start GIVEN RECORDS
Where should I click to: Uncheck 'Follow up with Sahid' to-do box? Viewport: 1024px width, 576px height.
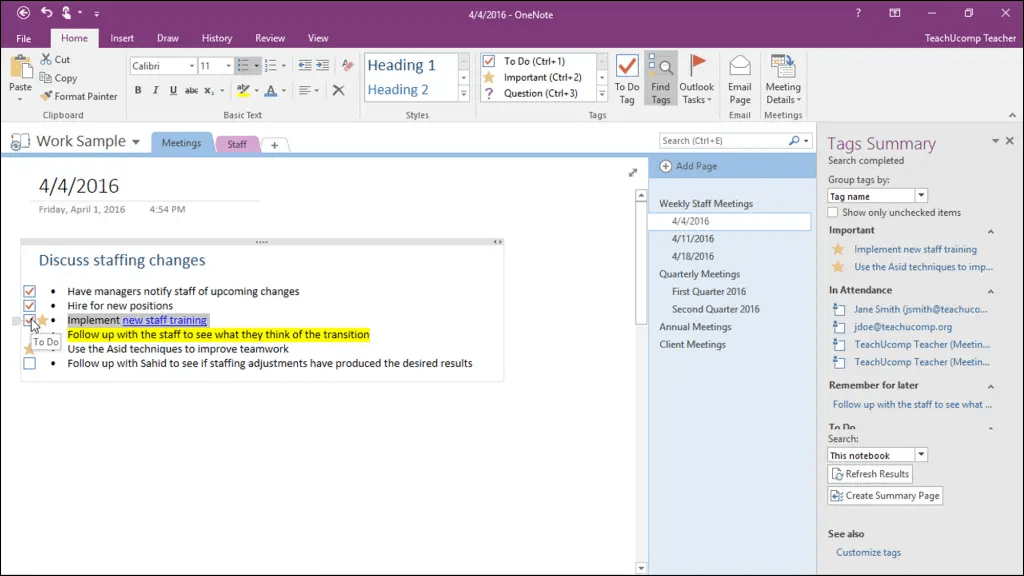tap(31, 363)
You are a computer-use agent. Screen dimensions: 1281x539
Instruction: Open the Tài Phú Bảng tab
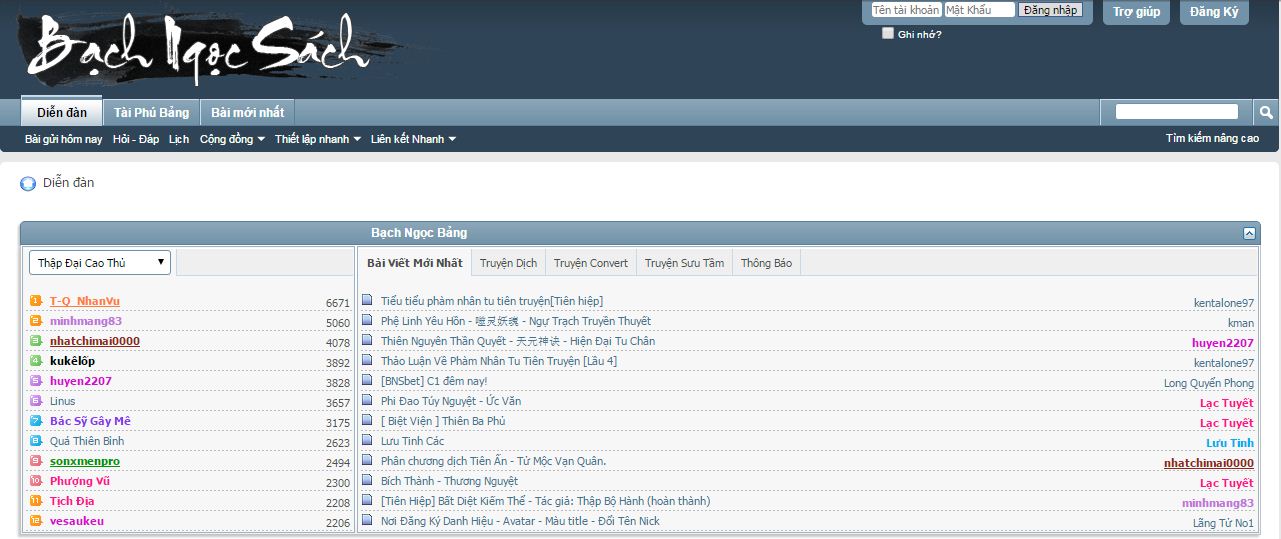point(151,112)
end GIVEN RECORDS
**REQUIREMENT:**
Shift every coordinate in the answers of the records above by adding 16 to each number, and write out all the records again in full without the pictures.

**EXERCISE SOLUTION:**
Where should I click to: Uncheck 'Follow up with Sahid' to-do box? Viewport: 1024px width, 576px height.
tap(47, 379)
You are a computer-use agent. Screen dimensions: 1281x539
Instruction: Open the Tài Phú Bảng tab
point(167,128)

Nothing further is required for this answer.